What you can do to help prevent medical mistakes while in the hospital.

By Mary Anne Dunkin

Going to the hospital can be frightening, even if you have scheduled surgery and looked forward to a new pain-free joint for months or years. That’s because the place we go for healing holds its own set of dangers – infections, medication mistakes and even mix-ups.

Tempted to call off your surgery? Don’t! Fortunately, planning and vigilance can help ensure your hospital safety, says Peter Pronovost, MD, PhD, director of adult critical-care medicine and a patient-safety researcher at the Johns Hopkins University School of Medicine in Baltimore and author of Safe Patients, Smart Hospitals: How One Doctor's Checklist Can Help Us Change Health Care from the Inside Out (Hudson Street Press, 2010).

Here are three things that can go wrong and what you can do to greatly improve your chance that they won’t.

1. Wrong site surgery. Imagine going into surgery to have your painful left knee replaced and waking up to a sutured incision over your right knee. Incidents like that are rare, but not unheard of. As of June 2007, 592 cases of wrong-site surgery had been reported to the Joint Commission on Accreditation of Healthcare Organizations, a nonprofit organization that evaluates and accredits hospitals nationwide. Orthopaedic surgeries were among the most common.

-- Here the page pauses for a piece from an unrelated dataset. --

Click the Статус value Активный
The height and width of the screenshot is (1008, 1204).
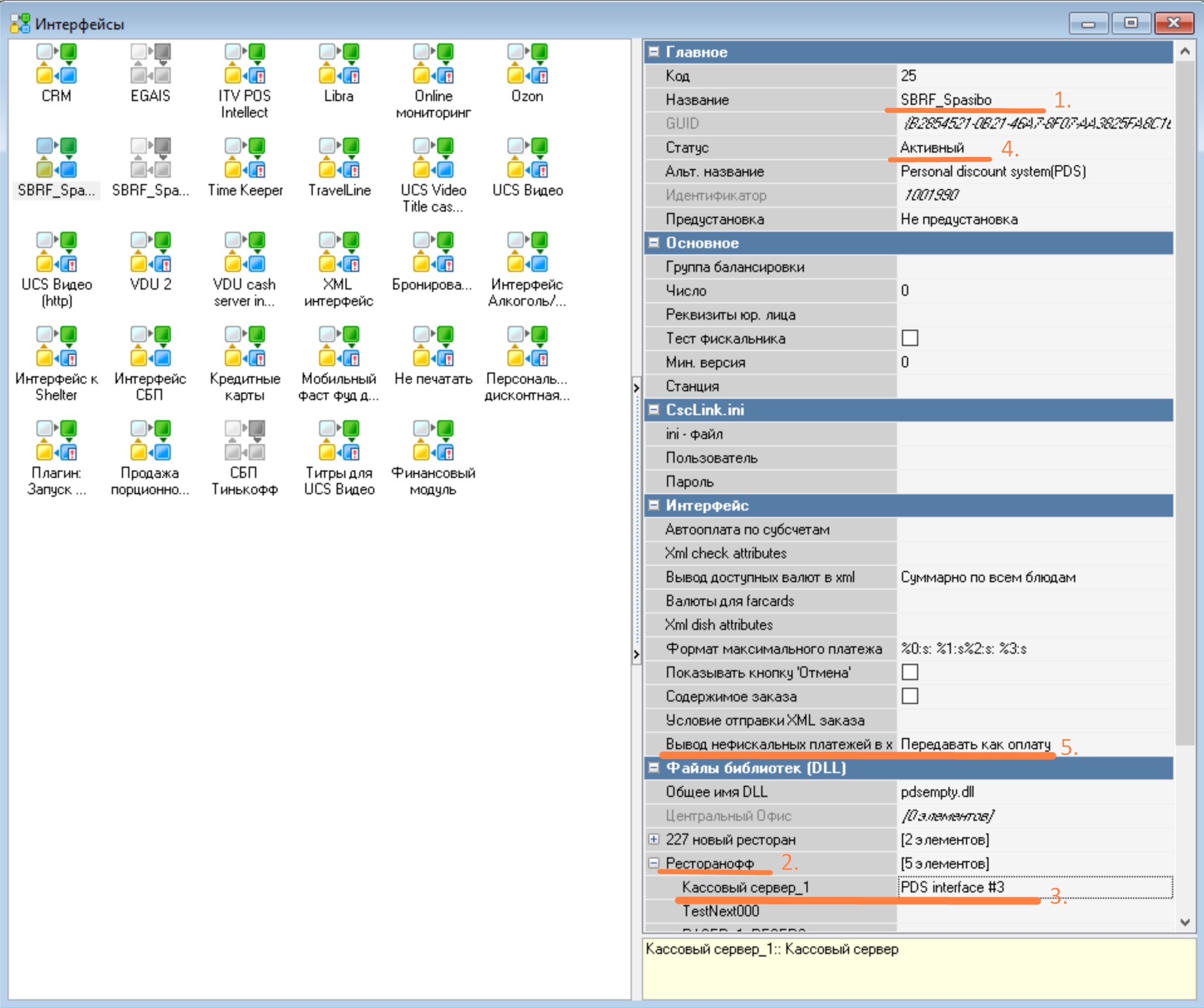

What you can do: Remind your doctor and other professionals who see you before surgery what procedure you’re having and where on your body. Before going into the operating room use a marker to mark your surgical site and have your surgeon initial the site in a location that can been seen when you are fully prepped and draped for surgery and ideally where the surgeon will have to operate through or at least adjacent to his or her initials. Also request that your medical records be available in the operating room. Your surgeon should be doing all of these things – and more – to comply with Joint Commission’s Universal Protocol to prevent such surgical errors. But accidents can happen. Best to play it safe.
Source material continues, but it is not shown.